Using Capabilities
The Linux Kernel started introducing ‘capabilities’ all the way back in kernel 2.x. BSD has a similar (though different) concept using the Capsicum library.
What are capabilities?
Most processes on a Unix-like system run with the permissions of either a user account, or with root permissions. This is a relatively unsophisticated view of the world and divides permissions into two sets: a user is limited in what they can do and a superuser is unlimited in what they can do.
For users, this itself is not a good enough model, and indeed the sudoers config file can grant permissions to perform only certain actions to a user account. This delegation of certain aspects of system administration tasks, allows a root user to devolve particular regular tasks to a set of users, but restricts full superuser privileges.
So far, so standard Unix permission model.
However, capabilities take the idea of reducing privileges for a process to the next level, with the idea that the privileges can be broken down into smaller categories and a process should only need a small number of privileges. This hardens a process so that even if it is hacked, an attacker cannot do anything beyond what the process could do.
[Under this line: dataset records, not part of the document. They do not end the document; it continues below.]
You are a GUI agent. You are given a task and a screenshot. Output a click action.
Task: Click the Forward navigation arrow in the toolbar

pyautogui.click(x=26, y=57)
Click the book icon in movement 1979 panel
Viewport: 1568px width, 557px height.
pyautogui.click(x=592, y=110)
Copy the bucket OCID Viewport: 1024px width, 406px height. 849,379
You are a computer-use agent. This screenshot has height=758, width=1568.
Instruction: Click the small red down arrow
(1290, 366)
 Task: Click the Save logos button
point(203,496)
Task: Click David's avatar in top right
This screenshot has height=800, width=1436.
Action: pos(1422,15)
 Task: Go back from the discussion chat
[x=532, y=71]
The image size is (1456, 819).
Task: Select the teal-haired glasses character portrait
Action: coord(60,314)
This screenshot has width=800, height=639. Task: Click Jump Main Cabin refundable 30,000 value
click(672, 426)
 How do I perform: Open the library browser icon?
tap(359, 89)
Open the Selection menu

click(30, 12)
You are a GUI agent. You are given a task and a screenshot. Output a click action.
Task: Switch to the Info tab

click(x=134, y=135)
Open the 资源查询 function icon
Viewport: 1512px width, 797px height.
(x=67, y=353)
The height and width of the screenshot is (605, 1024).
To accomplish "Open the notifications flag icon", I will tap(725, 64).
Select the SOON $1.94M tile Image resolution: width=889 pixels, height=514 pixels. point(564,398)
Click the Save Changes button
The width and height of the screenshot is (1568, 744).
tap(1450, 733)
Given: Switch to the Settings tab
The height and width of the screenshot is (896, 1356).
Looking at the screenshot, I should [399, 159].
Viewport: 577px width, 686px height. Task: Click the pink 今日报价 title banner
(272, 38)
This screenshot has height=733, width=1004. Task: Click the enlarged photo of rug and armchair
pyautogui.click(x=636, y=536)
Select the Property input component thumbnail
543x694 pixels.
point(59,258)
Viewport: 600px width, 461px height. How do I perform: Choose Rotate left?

For example, a classic attack was to break into a web server process as this had to run as root (to bind to port 80) which meant the attacker would have free reign over the system. A web server process using capabilities can mitigate the worst effects of this attack.
Kernel capabilities
Taking advantage of capabilities involves reading the list of capabilities included in the kernel and deciding which of these your application needs:
At the moment there are 40 capabilities listed, some of these are quite fine-grained, some much broader in scope.
Capability Sets
To implement capabilities, the kernel specifies different ‘sets’:
typedef struct __user_cap_data_struct {
__u32 effective;
__u32 permitted;
__u32 inheritable;
} *cap_user_data_t;
These sets are effective
, permitted
and inheritable
. Capabilities from these sets can be applied to the binary (at the file level) or to the thread/process. In addition to these three sets, there is the bounding
set — the maximum capabilities a process is allowed to have and the ambient
set — the capabilities that are in effect currently for this process.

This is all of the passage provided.